> [Task instructions]
Give back exactly the line containing "Traded Future Draft Picks (139, 893)" and all that follow it in the data below, with the pictures left out.
### Dataset entries ###
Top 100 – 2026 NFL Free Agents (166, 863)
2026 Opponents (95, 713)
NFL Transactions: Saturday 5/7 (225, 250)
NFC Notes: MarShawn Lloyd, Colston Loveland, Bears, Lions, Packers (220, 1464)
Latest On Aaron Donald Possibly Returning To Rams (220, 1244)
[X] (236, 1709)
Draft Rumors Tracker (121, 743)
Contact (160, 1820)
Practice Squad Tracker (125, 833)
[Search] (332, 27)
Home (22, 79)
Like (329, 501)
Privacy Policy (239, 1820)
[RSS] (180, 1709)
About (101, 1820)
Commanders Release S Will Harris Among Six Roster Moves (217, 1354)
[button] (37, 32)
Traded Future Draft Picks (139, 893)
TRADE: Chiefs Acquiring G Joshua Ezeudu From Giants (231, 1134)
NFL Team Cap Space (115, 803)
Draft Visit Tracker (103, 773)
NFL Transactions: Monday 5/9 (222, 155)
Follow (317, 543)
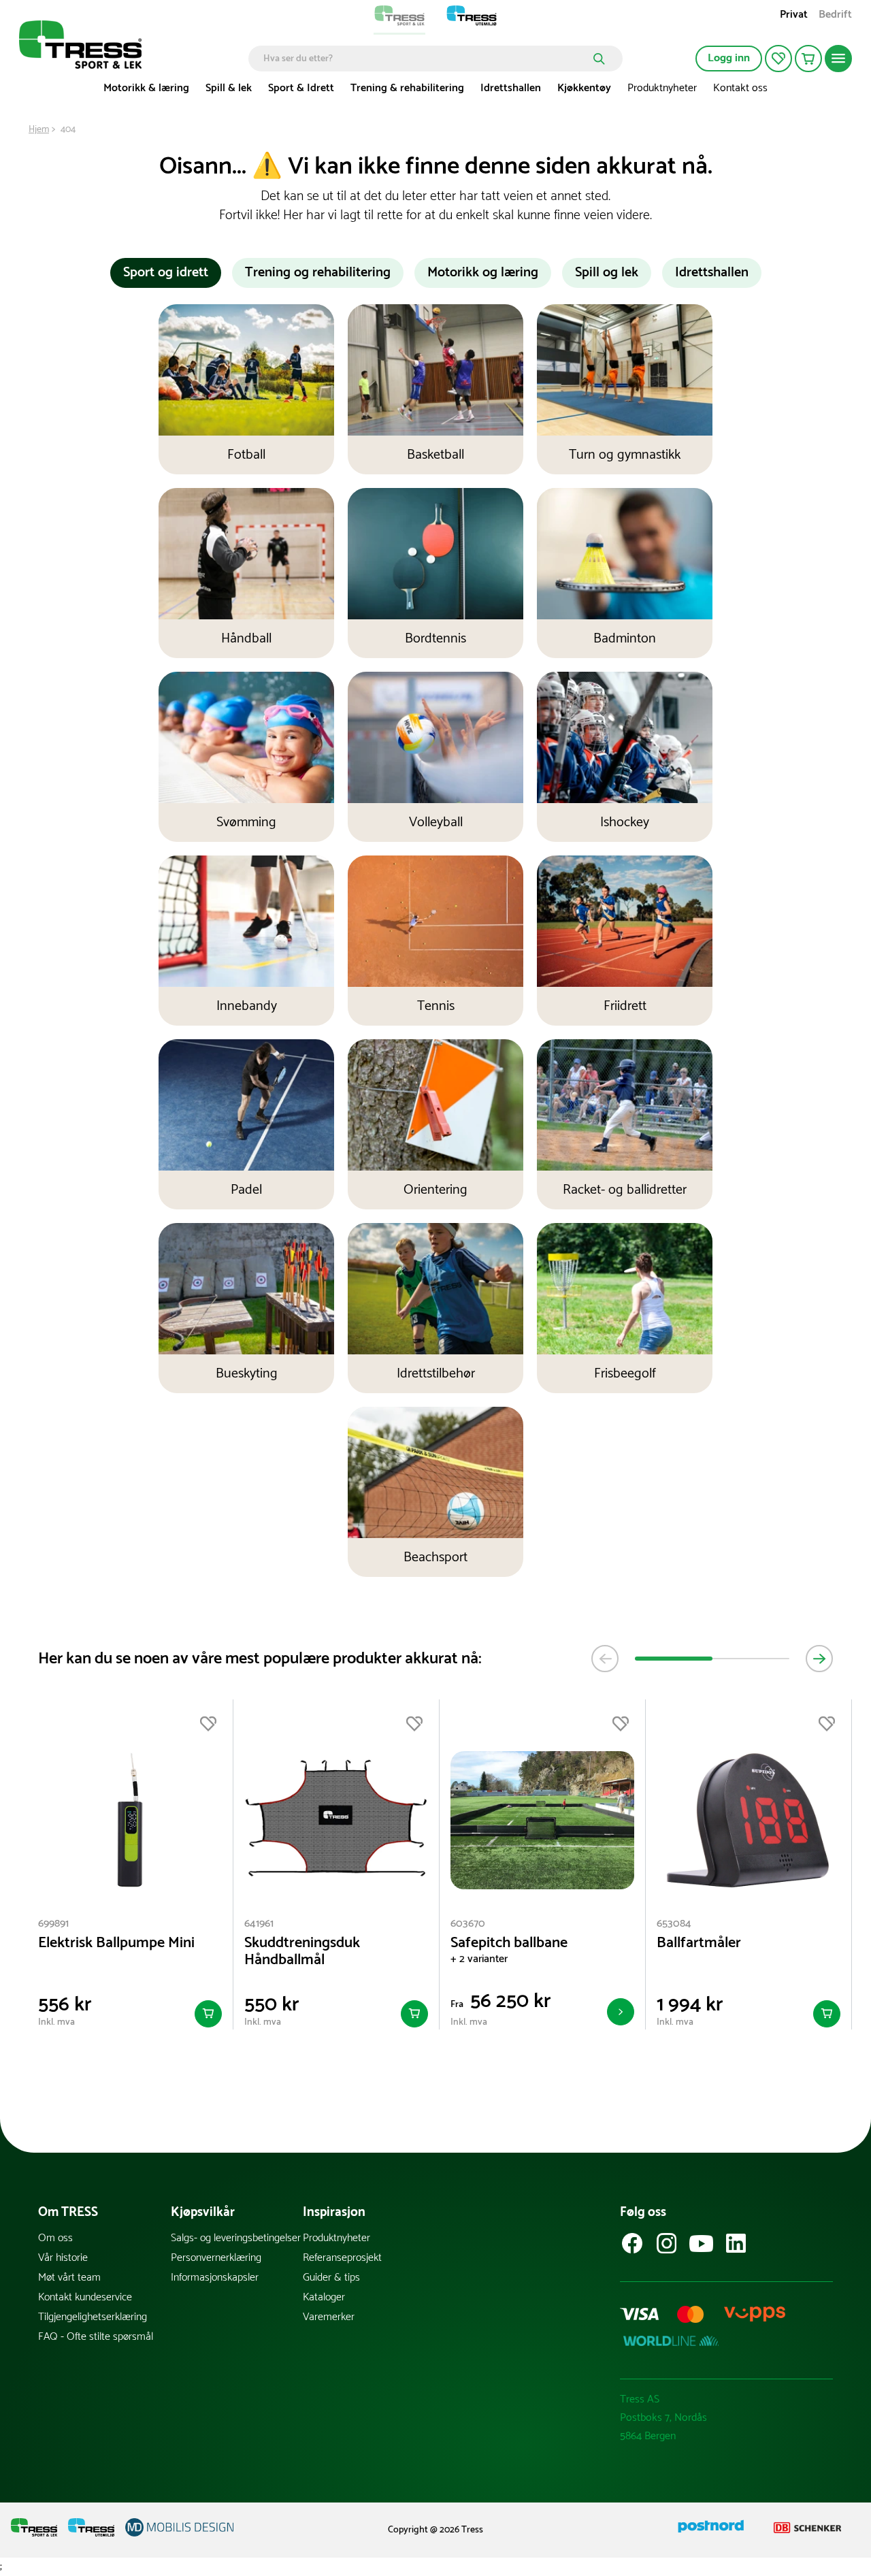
###
> [Solution below]
Traded Future Draft Picks (139, 893)
TRADE: Chiefs Acquiring G Joshua Ezeudu From Giants (231, 1134)
NFL Team Cap Space (115, 803)
Draft Visit Tracker (103, 773)
NFL Transactions: Monday 5/9 (222, 155)
Follow (317, 543)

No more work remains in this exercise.